Otago coach Cory Brown said the side did well to come back and gain a bonus point from the game in Christchurch but was not at its best on Saturday.
"We made a couple of errors and that gave them a roll-on and they are a hard team to stop if you do that," he said.
"We defended well in patches and made them work hard in the first half but they finally got over the line. They had a lot of ball, it was probably 60-40 and it is tough when you are trying to turn it around."
But Brown paid tribute to the players for coming back well in the second half as after 50 minutes of the game, the side was down by 25 points and the floodgates were threatening to open.
"In that second half the guys who came off the bench really put their hands up and helped us get the bonus point. The set piece matched up against Canterbury.
"They’re a good team, there is no doubt about that, but we came back well. Apart from when they lost last week, Canterbury has not conceded a bonus point so it was good to get that."
Flanker James Lentjes and second five-eighth Sio Tomkinson clashed heads in the first half and Lentjes had a badly bruised eye.
He was forced to leave the field as he had difficulty with the amount of bruising around his eye.
He was not concussed.
Tomkinson was fine but the news is not so good for tighthead prop Hisa Sasagi.
The big man also got into a nasty head clash in the second half and was forced off the field.
He had nasty bruising around his face and there are fears he has fractured an eye socket.
If that is the case he would be out for the season.
Otago travelled back from Christchurch straight after the game and was now looking at taking on Auckland in the City of Sails on Saturday night.
Otago is on 29 points on the Mitre 10 Cup championship ladder and Wellington is second on 23 points, although Otago has played one more match.
Brown said Auckland was another tough opponent with plenty of talent.

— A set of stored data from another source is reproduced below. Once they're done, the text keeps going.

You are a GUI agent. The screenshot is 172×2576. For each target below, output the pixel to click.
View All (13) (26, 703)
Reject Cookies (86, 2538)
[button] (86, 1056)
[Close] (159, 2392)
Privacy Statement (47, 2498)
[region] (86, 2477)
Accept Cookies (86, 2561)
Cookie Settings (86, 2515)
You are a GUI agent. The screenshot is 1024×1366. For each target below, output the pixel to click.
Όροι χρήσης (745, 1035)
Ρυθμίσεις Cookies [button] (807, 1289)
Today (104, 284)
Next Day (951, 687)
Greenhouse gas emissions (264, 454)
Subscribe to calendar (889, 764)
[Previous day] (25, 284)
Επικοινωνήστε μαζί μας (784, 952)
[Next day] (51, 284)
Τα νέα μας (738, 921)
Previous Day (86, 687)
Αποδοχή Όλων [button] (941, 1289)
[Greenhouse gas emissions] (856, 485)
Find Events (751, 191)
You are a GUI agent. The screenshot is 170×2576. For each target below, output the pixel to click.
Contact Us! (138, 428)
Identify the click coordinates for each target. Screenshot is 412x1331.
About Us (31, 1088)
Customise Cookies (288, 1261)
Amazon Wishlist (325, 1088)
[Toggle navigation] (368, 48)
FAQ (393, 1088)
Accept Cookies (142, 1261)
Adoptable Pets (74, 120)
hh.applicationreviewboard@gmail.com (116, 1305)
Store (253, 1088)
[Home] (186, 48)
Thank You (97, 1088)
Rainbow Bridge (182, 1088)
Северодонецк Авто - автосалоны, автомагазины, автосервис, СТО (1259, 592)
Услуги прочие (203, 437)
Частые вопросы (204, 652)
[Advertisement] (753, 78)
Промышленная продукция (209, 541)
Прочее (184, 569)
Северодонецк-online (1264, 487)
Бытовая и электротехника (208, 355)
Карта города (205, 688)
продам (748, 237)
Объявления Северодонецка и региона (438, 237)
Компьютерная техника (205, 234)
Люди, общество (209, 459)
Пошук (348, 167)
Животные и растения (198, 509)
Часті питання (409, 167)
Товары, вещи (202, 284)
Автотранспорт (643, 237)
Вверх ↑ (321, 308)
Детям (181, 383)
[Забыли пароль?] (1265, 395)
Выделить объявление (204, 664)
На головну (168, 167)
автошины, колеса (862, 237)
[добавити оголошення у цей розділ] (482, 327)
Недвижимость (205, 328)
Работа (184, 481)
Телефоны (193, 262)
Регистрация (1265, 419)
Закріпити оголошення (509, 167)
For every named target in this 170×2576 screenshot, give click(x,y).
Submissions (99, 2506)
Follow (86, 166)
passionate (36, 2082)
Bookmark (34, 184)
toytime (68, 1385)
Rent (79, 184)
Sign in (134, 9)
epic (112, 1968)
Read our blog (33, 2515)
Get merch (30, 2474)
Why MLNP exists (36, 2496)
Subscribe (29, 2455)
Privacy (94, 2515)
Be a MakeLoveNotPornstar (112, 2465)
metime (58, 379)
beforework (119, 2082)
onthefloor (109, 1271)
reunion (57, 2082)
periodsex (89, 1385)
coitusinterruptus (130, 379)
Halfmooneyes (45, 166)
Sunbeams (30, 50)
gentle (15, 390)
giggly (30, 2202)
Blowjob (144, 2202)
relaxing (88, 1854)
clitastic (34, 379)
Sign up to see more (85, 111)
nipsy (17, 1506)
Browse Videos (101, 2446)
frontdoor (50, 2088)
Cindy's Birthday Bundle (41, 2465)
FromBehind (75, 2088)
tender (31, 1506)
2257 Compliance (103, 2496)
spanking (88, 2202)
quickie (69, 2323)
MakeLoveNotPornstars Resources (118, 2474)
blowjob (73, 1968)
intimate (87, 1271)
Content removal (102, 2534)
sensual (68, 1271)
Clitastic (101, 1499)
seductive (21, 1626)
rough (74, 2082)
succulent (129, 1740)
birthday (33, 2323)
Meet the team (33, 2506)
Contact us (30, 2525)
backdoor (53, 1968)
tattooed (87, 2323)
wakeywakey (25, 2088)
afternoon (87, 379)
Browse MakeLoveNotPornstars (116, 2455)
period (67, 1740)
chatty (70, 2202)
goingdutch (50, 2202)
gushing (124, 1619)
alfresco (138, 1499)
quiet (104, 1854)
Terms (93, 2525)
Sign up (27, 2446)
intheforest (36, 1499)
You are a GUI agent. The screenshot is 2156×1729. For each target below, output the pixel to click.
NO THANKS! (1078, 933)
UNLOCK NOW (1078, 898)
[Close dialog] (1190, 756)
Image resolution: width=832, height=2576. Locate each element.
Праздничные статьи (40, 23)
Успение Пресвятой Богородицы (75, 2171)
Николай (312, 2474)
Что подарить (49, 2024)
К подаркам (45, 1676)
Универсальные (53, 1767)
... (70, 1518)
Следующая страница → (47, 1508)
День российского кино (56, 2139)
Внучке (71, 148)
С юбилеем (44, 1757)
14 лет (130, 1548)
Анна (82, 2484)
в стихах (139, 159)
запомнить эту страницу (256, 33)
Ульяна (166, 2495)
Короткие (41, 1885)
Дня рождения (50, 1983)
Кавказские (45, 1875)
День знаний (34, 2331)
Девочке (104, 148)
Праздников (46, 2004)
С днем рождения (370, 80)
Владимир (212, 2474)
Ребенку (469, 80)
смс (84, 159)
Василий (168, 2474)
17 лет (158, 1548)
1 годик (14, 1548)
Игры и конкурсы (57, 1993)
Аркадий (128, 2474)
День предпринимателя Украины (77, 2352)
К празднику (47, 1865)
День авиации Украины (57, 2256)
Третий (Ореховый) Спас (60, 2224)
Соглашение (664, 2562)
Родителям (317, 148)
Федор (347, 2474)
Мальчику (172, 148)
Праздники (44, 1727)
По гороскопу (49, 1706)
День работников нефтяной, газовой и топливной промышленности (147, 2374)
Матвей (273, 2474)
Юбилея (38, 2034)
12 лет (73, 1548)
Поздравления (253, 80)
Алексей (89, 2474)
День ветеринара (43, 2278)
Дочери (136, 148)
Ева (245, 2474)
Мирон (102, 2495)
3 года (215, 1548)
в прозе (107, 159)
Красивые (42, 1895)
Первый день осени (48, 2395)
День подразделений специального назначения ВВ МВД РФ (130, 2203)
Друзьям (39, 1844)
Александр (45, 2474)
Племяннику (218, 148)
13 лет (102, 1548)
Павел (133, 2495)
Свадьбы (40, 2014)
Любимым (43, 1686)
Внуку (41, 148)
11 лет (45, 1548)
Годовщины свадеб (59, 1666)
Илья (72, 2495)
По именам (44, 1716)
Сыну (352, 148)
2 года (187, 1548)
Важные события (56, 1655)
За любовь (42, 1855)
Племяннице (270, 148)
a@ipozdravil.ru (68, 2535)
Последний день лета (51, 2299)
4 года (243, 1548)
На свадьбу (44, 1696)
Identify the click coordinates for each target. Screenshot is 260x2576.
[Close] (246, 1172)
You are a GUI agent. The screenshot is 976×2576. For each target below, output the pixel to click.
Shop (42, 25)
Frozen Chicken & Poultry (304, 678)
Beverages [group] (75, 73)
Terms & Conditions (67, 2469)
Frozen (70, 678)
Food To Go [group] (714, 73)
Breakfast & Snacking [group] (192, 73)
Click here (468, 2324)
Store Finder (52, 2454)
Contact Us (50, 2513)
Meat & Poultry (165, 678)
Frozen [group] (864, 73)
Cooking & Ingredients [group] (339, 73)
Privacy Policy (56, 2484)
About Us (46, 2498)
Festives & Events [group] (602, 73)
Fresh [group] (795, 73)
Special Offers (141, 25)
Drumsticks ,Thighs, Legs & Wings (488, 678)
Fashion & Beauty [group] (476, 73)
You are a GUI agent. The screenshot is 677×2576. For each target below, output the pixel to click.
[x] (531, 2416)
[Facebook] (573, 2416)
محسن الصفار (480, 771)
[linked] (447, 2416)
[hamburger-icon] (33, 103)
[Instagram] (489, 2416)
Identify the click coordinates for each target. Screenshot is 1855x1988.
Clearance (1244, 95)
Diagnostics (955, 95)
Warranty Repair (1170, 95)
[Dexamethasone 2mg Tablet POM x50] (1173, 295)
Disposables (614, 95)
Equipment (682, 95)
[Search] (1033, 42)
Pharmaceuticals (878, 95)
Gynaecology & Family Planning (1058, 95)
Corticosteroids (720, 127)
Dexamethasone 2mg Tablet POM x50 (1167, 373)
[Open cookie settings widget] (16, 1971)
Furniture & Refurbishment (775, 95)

"They’ve got a lot of big ball runners and a lot of X-factor. So that is what we have to stop again. They’re perhaps not as clinical as Canterbury but are a very dangerous team."
Otago has to simply make fewer mistakes than it did on Saturday and stop the Auckland ball runners before they get up a head of steam.
It then faces Counties-Manukau — another side full of big ball-runners — in Dunedin on October 8.
In other games over the weekend, Taranaki beat Manawatu 31-19 in the wet in New Plymouth, while Tasman edged Hawke’s Bay 36-29 in Napier.
With the loss, Hawke’s Bay appears headed back to the ChampionshipIn yesterday’s games, Auckland downed Bay of Plenty 44-38 and North Harbour defeated Southland 35-14.